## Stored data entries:
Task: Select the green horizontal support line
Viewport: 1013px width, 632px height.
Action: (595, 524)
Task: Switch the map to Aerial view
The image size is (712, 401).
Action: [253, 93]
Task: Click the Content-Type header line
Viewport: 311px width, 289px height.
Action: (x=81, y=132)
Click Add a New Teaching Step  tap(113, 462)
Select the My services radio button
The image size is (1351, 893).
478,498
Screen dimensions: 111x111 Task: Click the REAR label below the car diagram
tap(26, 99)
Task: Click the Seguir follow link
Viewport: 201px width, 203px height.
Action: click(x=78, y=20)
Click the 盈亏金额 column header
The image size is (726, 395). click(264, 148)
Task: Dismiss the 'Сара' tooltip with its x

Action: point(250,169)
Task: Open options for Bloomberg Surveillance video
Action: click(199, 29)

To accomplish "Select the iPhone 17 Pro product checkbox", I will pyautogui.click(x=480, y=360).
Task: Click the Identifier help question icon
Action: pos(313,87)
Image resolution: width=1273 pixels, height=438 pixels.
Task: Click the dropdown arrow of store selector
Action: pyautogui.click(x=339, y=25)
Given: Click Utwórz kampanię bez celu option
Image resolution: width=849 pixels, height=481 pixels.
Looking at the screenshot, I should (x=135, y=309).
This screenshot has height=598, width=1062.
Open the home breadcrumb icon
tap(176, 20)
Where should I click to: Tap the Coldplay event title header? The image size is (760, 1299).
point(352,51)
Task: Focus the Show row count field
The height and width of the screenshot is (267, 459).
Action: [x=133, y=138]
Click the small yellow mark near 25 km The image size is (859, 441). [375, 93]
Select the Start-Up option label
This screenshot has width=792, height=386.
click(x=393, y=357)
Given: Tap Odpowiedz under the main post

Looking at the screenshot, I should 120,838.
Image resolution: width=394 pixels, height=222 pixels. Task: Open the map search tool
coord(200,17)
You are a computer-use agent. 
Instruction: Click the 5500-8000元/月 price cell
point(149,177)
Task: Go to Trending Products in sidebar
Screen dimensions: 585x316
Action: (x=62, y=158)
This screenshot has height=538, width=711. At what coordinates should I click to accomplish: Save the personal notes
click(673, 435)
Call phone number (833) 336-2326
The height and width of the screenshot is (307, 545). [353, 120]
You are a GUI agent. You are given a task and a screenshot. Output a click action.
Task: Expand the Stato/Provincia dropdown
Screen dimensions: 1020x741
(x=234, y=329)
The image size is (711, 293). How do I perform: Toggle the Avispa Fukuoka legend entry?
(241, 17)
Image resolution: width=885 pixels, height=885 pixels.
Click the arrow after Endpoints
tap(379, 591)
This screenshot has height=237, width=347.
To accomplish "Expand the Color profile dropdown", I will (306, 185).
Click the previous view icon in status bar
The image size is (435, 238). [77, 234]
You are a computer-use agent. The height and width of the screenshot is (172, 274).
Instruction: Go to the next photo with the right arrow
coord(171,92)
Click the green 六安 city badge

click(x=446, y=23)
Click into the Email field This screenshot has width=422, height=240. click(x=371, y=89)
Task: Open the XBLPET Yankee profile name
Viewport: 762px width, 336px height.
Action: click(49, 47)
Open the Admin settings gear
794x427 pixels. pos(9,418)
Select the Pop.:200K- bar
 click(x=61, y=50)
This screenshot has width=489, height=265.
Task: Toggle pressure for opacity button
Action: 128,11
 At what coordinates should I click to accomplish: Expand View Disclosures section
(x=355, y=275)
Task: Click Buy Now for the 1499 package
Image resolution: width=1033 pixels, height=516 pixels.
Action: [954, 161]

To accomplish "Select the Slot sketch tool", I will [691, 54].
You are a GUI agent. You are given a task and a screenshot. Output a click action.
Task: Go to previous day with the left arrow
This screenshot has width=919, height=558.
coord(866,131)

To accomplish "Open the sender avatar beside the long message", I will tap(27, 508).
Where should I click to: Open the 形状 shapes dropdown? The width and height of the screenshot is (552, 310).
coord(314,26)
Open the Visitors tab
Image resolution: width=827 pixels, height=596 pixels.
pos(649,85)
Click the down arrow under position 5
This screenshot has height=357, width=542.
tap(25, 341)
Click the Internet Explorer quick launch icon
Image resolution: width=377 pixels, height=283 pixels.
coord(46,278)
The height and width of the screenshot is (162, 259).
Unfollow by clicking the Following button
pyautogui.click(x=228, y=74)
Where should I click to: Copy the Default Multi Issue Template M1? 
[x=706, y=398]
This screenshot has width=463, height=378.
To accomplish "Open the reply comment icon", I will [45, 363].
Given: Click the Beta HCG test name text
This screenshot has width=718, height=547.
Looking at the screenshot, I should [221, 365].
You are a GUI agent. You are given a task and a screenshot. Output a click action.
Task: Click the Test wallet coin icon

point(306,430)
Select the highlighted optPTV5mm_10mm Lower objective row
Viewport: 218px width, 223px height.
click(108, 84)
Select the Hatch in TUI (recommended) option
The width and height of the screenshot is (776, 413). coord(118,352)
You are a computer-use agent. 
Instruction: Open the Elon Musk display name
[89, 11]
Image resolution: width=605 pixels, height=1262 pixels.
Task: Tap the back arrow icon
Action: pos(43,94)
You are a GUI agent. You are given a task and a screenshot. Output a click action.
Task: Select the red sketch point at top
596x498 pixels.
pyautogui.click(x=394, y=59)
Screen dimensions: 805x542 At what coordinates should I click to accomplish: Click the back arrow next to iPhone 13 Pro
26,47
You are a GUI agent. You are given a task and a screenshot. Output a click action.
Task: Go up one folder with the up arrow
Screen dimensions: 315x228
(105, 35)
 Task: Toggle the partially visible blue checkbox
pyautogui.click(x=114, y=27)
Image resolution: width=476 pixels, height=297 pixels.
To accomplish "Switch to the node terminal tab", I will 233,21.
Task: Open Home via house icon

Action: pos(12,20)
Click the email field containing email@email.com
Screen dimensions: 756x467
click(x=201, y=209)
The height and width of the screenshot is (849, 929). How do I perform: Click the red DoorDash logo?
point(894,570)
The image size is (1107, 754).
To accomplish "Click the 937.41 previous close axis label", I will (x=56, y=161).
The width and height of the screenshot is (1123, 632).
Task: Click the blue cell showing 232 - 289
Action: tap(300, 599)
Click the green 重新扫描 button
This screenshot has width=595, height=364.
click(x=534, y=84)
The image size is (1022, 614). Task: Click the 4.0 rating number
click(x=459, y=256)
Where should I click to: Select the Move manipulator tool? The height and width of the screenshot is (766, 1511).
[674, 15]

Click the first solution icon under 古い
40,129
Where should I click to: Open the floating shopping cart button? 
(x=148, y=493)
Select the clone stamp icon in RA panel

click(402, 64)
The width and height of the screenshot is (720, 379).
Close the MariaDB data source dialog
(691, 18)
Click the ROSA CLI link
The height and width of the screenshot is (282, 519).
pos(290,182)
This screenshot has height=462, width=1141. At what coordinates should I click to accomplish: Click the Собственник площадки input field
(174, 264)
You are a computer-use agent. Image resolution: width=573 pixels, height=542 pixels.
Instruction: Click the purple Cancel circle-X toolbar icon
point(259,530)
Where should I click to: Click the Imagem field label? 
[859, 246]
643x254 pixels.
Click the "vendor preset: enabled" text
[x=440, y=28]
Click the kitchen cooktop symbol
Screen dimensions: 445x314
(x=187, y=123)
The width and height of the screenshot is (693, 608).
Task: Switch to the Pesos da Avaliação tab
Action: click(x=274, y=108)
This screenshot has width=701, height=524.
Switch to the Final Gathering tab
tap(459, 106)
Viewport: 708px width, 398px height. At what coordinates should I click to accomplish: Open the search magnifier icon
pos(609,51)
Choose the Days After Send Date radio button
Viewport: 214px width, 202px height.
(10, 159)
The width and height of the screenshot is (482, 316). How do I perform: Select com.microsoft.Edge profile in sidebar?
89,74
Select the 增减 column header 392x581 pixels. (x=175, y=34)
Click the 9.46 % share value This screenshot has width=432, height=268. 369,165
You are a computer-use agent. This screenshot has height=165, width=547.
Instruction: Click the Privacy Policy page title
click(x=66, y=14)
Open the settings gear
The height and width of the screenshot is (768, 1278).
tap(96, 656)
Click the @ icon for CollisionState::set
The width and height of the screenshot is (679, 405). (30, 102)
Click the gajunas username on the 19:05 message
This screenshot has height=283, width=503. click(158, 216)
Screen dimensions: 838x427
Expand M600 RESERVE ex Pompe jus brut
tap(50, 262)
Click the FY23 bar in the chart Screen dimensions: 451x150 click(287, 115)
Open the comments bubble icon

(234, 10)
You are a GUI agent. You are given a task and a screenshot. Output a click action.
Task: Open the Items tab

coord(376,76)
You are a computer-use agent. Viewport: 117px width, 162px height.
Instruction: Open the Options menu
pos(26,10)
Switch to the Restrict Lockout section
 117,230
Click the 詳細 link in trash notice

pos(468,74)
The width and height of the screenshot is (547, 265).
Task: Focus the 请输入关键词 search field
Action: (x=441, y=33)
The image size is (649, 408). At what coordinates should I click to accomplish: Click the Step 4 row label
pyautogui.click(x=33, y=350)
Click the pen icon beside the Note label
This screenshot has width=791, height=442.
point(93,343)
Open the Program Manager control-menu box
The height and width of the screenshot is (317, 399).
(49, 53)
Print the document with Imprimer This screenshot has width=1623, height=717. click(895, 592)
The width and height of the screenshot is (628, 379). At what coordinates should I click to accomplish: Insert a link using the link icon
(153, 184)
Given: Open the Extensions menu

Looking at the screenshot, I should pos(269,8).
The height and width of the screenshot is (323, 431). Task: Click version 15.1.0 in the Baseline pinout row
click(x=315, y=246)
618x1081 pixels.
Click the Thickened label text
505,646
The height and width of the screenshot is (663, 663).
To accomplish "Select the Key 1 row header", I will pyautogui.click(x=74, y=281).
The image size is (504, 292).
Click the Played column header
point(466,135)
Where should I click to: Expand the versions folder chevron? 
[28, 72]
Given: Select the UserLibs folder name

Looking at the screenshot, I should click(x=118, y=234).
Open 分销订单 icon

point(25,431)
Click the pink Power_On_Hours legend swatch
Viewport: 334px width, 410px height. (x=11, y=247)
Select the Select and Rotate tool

## TASK DESCRIPTION:
Show the lines in the entries above that include the string "sketch".

## FINISHED EXERCISE:
To accomplish "Select the Slot sketch tool", I will [691, 54].
Task: Select the red sketch point at top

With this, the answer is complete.